Using JWTTokenValidator

let validator = JWTTokenValidator(
    expectedIssuer: "https://dev-8ygj6eppnvjz8bm6.us.auth0.com/",
    expectedAudience: "https://dev-8ygj6eppnvjz8bm6.us.auth0.com/api/v2/"
)

// Simple validation
let isValid = await validator.validate(tokenString)

// Extract user information
if let userInfo = validator.extractUserInfo(tokenString) {
    print("User ID: \(userInfo["sub"] ?? "unknown")")
    print("Scopes: \(userInfo["scope"] ?? "none")")
}

Auth0 OAuth Configuration

let oauthConfig = OAuthConfiguration.auth0JWT(
    domain: "dev-8ygj6eppnvjz8bm6.us.auth0.com",
    expectedAudience: "https://dev-8ygj6eppnvjz8bm6.us.auth0.com/api/v2/",
    clientId: "your-client-id",
    clientSecret: "your-client-secret"
)

// Apply to your HTTP transport
transport.oauthConfiguration = oauthConfig

Example: Your Actual Token

The decoder successfully handles your Auth0 JWT token:

let tokenFromRequest = "eyJhbGciOiJSUzI1NiIsInR5cCI6IkpXVCIsImtpZCI6ImlfRjhMWkdhRC10SkIzcm9MckRCMSJ9..."

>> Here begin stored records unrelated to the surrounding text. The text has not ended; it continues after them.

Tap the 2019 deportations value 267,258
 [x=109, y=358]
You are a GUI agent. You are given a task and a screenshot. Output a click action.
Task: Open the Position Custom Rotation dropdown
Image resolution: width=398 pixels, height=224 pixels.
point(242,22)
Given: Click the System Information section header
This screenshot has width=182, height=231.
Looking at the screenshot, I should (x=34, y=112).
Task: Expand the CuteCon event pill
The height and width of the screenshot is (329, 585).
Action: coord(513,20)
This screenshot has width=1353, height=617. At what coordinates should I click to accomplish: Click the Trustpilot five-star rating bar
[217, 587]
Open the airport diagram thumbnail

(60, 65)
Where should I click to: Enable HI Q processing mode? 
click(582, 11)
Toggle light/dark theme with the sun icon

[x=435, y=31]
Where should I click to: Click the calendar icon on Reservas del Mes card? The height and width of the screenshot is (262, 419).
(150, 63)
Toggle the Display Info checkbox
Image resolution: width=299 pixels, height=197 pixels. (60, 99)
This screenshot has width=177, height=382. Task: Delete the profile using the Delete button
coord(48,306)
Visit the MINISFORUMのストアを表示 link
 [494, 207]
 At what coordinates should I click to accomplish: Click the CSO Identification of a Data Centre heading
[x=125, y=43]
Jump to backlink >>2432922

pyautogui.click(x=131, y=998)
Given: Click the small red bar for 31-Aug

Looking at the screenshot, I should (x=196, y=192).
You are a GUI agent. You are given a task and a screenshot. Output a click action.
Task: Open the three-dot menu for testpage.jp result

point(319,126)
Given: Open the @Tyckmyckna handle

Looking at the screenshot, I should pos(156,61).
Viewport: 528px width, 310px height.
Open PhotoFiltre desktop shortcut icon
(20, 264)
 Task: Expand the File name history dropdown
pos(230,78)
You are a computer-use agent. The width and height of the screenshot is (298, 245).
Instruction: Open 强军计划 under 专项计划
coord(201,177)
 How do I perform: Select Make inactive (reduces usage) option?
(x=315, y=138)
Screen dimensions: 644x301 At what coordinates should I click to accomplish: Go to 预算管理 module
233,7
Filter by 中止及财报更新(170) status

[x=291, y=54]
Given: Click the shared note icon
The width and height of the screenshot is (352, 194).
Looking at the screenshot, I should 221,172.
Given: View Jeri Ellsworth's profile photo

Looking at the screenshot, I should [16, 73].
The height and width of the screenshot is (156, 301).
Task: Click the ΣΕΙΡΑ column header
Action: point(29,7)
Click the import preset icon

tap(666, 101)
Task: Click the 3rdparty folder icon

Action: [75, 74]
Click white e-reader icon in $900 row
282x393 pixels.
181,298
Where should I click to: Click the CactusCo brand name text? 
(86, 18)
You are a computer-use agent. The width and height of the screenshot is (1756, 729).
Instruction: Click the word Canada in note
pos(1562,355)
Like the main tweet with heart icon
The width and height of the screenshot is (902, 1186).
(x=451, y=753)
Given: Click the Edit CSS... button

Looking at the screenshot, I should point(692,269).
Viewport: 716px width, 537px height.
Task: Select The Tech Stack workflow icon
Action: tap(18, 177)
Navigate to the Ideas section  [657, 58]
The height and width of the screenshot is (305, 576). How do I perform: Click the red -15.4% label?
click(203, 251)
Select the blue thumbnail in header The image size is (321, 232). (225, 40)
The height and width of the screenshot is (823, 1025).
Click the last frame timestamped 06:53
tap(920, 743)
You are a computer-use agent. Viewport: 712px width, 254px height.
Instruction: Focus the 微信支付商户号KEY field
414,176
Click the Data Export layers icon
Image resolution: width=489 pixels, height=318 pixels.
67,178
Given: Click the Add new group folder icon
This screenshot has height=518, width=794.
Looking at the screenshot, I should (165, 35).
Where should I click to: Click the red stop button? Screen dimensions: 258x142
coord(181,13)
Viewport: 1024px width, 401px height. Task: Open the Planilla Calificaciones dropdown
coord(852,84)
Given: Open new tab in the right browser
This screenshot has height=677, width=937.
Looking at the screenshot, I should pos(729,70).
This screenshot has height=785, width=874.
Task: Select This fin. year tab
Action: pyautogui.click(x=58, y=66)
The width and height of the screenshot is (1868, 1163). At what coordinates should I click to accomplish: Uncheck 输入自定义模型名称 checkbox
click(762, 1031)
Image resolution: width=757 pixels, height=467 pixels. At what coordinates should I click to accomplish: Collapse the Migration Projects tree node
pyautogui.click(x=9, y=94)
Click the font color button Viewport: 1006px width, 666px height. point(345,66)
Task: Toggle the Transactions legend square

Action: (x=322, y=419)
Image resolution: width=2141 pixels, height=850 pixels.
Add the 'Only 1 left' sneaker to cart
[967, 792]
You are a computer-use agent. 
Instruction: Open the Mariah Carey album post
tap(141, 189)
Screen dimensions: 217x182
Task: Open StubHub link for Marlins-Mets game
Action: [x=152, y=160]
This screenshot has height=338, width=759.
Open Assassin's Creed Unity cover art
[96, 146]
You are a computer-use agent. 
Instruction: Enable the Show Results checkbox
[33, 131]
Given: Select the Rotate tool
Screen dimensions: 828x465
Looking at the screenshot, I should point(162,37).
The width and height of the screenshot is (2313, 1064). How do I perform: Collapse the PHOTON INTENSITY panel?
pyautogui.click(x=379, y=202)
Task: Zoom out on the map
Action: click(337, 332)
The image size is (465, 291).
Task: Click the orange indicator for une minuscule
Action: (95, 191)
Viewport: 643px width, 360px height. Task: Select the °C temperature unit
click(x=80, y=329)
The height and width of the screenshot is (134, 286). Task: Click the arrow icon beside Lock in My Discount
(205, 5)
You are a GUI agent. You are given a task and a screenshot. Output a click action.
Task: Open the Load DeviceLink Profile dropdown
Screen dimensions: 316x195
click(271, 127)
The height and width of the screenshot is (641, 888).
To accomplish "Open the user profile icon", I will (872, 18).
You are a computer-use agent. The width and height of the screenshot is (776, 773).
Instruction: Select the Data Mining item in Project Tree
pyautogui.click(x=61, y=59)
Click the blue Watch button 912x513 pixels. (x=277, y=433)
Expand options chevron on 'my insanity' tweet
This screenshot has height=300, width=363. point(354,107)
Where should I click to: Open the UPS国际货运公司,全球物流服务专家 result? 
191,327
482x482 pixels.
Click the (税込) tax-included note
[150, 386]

let jwt = try decoder.decode(tokenFromRequest)

// Extracted information:
// - Algorithm: RS256
// - Key ID: i_F8LZGaD-tJB3roLrDB1
// - Issuer: https://dev-8ygj6eppnvjz8bm6.us.auth0.com/
// - Subject: auth0|685bfe07a54b24aa78b0ca2d
// - Audience: ["https://dev-8ygj6eppnvjz8bm6.us.auth0.com/api/v2/", "https://dev-8ygj6eppnvjz8bm6.us.auth0.com/userinfo"]
// - Scopes: "openid profile email"
// - Issued At: 1750882399 (Unix timestamp)
// - Expires: 1750968799 (Unix timestamp)

Error Handling

The decoder provides specific error types for different validation failures:

enum JWTError: Error {
    case invalidFormat          // Malformed JWT structure
    case invalidBase64         // Base64 decoding failed
    case invalidJSON           // JSON parsing failed
    case expired               // Token has expired
    case notYetValid          // Token not yet valid (nbf claim)
    case invalidIssuer        // Issuer mismatch
    case invalidAudience      // Audience mismatch
}

Security Notes

⚠️ Important: This decoder validates JWT structure and claims but does NOT verify cryptographic signatures. For production use, you should:

  1. Fetch the public key from your Auth0 JWKS endpoint: https://your-domain.auth0.com/.well-known/jwks.json
  2. Verify the signature using the public key that matches the token's kid header
  3. Implement proper key caching and rotation handling

The current implementation is suitable for:

  • Development and testing
  • Scenarios where tokens are already validated by a trusted proxy
  • Extracting claims from pre-validated tokens

Testing

The implementation includes comprehensive tests covering:

  • Token decoding with real Auth0 tokens
  • Validation of various JWT claims
  • Error handling for malformed tokens
  • Clock skew tolerance
  • Audience handling (single and multiple values)

Run the tests with:

swift test --filter JWTDecoderTests

Integration with SwiftMCP Transport

The JWT decoder integrates seamlessly with the existing HTTPSSETransport authorization system:

// In your transport configuration
transport.oauthConfiguration = OAuthConfiguration.auth0JWT(
    domain: "your-auth0-domain.auth0.com",
    expectedAudience: "your-api-identifier",
    clientId: "your-client-id",
    clientSecret: "your-client-secret"
)

This automatically handles JWT validation for all incoming requests to your MCP server endpoints.